- Objective: Copy out the lines of the material below word for word, starting at the line that contains "You are a computer-use agent. 380x658 pixels." and ending at the line that contains "The height and width of the screenshot is (819, 1456).", both included.

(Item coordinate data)
* * * * *
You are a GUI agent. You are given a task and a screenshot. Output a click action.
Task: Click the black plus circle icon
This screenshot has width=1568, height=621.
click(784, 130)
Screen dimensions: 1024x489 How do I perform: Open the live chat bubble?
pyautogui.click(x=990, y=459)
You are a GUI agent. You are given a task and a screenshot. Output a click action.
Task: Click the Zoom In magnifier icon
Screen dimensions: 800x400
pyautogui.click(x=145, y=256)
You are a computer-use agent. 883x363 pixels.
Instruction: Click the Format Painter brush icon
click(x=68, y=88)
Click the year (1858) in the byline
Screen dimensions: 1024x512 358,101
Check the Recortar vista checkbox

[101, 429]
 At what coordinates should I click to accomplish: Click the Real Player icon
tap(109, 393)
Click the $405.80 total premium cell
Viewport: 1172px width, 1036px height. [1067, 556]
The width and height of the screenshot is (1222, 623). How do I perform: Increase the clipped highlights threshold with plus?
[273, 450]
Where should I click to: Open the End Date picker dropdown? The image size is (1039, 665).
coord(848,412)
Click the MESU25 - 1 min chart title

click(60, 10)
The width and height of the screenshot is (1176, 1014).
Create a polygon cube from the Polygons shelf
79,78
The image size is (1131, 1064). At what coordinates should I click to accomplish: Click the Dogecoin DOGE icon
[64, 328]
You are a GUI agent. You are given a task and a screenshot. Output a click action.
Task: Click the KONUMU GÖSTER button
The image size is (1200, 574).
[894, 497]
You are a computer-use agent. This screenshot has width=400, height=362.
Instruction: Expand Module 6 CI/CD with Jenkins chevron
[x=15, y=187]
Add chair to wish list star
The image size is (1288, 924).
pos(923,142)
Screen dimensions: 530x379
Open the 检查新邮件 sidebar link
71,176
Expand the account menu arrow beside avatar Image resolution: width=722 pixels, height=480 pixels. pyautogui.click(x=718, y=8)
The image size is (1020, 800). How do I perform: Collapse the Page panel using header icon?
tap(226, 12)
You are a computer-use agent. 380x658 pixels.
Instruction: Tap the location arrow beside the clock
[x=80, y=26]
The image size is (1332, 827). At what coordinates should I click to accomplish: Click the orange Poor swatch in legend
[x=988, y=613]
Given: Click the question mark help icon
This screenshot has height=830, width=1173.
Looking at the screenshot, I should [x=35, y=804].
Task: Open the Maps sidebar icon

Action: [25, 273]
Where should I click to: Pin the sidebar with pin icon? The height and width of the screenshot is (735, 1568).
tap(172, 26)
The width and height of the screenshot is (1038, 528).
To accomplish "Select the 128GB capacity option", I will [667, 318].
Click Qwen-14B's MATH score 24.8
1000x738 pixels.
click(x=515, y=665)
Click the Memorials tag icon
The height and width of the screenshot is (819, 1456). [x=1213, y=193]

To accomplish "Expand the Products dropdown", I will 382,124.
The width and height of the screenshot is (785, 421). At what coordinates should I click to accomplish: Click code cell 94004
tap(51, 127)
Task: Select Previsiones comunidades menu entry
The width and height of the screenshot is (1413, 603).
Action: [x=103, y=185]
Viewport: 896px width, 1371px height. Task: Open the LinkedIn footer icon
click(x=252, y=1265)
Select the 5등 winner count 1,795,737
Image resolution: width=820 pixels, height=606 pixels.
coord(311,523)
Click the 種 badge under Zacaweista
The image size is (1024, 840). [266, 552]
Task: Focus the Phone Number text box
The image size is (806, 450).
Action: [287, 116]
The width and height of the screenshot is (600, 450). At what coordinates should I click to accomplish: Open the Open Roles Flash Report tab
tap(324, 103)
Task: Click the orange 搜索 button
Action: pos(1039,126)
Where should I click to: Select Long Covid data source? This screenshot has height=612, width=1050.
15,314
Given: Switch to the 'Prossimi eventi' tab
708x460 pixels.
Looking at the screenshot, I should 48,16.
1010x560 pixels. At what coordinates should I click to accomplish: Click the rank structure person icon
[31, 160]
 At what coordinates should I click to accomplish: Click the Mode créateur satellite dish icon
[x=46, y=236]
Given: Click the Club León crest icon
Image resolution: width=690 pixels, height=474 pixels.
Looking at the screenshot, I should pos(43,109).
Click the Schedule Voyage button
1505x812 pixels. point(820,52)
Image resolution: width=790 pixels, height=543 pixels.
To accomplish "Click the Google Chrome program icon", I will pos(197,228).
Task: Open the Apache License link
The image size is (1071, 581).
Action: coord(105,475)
* * * * *
- Solution to the problem:
You are a computer-use agent. 380x658 pixels.
Instruction: Tap the location arrow beside the clock
[x=80, y=26]
The image size is (1332, 827). At what coordinates should I click to accomplish: Click the orange Poor swatch in legend
[x=988, y=613]
Given: Click the question mark help icon
This screenshot has height=830, width=1173.
Looking at the screenshot, I should [x=35, y=804].
Task: Open the Maps sidebar icon

Action: [25, 273]
Where should I click to: Pin the sidebar with pin icon? The height and width of the screenshot is (735, 1568).
tap(172, 26)
The width and height of the screenshot is (1038, 528).
To accomplish "Select the 128GB capacity option", I will [667, 318].
Click Qwen-14B's MATH score 24.8
1000x738 pixels.
click(x=515, y=665)
Click the Memorials tag icon
The height and width of the screenshot is (819, 1456). [x=1213, y=193]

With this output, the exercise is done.